Tricia Platts, secretary of Bradford’s World War One Group sent in a photograph of a Bradford Territorial soldier with his dog, taken in 1915 – two years before Britain set on Edwin Richardson to train dogs for the Army.
She said: “I can vouch for the welcome companionship of dogs by soldiers in the trenches with this photograph from my Territorials collection. You can see that they are poor quality however, the handwritten note is interesting – ‘FTB No. 4 Bridge 1915’.
“The FTB mentioned was probably the owner of the camera.
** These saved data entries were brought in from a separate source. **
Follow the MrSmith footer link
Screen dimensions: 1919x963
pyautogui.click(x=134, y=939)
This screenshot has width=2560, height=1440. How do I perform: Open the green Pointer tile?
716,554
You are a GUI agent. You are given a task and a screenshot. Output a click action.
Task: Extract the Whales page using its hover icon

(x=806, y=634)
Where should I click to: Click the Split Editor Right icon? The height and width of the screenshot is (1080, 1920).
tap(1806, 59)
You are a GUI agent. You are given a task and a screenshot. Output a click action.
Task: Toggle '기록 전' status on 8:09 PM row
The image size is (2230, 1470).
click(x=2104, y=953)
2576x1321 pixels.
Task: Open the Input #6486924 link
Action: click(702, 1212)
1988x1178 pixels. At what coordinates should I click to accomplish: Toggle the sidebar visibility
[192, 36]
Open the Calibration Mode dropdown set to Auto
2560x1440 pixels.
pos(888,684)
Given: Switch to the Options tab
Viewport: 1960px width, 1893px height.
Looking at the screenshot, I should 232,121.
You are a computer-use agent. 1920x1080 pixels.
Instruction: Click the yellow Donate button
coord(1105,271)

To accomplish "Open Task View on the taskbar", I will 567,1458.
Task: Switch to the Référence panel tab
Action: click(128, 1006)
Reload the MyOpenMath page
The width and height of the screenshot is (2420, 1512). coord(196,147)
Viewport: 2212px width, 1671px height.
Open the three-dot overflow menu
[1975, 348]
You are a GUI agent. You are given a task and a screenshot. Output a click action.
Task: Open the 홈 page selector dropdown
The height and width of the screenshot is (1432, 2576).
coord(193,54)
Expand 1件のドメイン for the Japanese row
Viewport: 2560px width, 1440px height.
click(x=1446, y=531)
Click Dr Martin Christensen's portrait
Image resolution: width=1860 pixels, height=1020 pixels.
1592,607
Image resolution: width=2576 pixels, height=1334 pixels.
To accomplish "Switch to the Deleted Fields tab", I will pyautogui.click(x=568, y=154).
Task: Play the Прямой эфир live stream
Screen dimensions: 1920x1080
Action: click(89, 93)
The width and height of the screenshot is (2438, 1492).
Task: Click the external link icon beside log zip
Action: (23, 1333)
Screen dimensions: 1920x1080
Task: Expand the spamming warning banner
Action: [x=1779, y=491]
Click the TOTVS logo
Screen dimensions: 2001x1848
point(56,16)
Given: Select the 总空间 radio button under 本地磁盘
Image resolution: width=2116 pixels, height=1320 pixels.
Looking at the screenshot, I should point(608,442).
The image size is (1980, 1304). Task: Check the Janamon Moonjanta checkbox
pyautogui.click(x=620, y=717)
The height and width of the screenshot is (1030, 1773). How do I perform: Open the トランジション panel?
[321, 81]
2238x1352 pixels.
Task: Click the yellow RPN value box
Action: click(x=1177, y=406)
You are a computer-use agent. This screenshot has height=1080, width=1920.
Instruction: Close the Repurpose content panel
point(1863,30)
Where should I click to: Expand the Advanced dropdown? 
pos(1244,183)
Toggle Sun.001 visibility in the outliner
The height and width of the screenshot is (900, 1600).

He was Frederick Trafford Brocklehurst and there’s a bizarre story about a theft, a court martial and the subsequent withholding of medals – all unravelled through his father’s close connections with the Bradford business fraternity. FTB was quite a lad by all accounts.”
T&A reader Mrs Beryl E Erdelyi generously gave us three bound volumes of The War Illustrated, covering the years 1914, 1915 and part of 1917. The War Illustrated was a twopenny weekly “Pictorial Record of the Conflict of the Nations”, published by The Amalgamated Press Ltd, a magazine and newspaper group in London.
The edition for June 19, 1917, shows photographs taken at the Front of a despatch rider carrying pigeons in a wicker basket strapped to his back. The birds were used to deliver messages from positions without any other means of communication.
The edition for August 4 in the same year contains two photographs showing dogs at the Front. In one, Gibby, what looks like a particularly redoubtable bull mastiff, poses with its equally redoubtable-looking Canadian regimental CO.
Gibby was a mascot. In spite of being gassed twice, the dog still went into action.
In the other small photograph three soldiers play with a terrier, demonstrating the importance of friendly dogs to troops under the daily stress of battle.